⟨

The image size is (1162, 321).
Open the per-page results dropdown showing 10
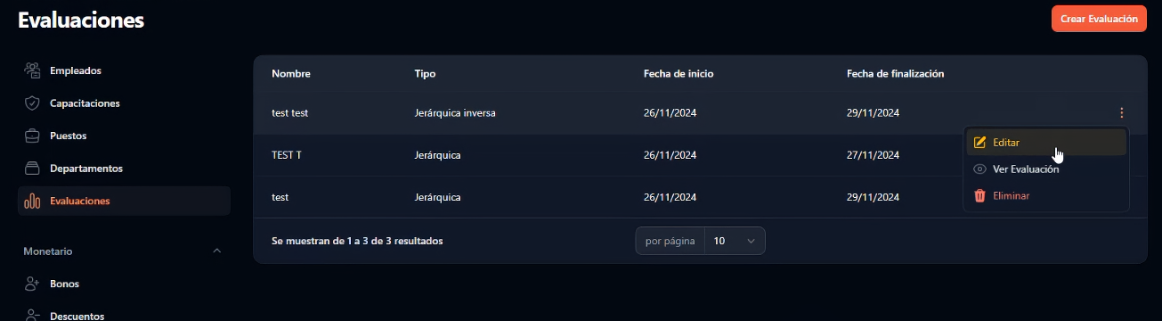point(735,241)
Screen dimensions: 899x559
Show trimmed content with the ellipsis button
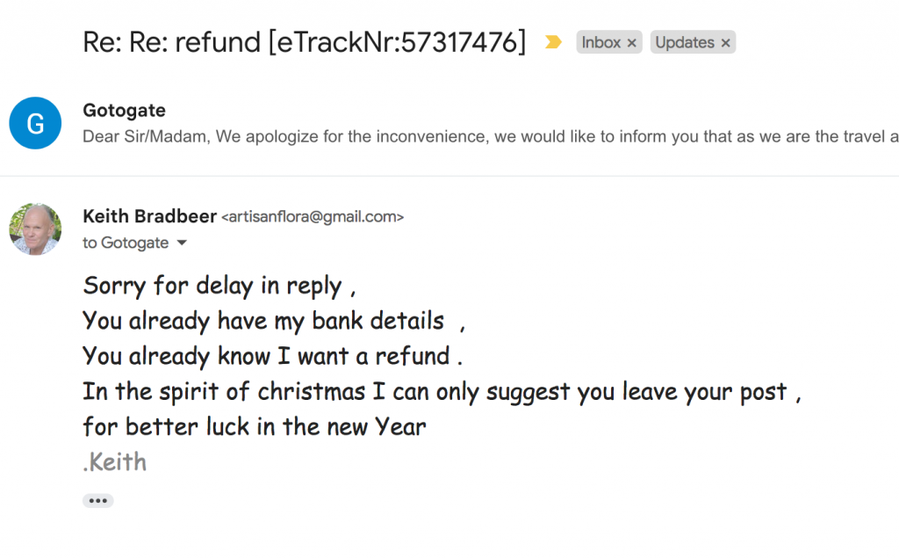(97, 501)
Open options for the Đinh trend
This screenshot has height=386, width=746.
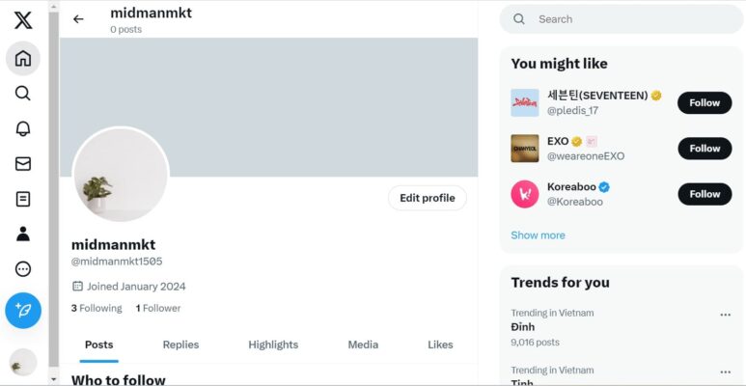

⟩

Output the material word for word, omitting its pictures.

The image size is (1162, 321).
Open the per-page results dropdown showing 10
point(735,241)
Screen dimensions: 899x559
Show trimmed content with the ellipsis button
(97, 501)
Open options for the Đinh trend
This screenshot has height=386, width=746.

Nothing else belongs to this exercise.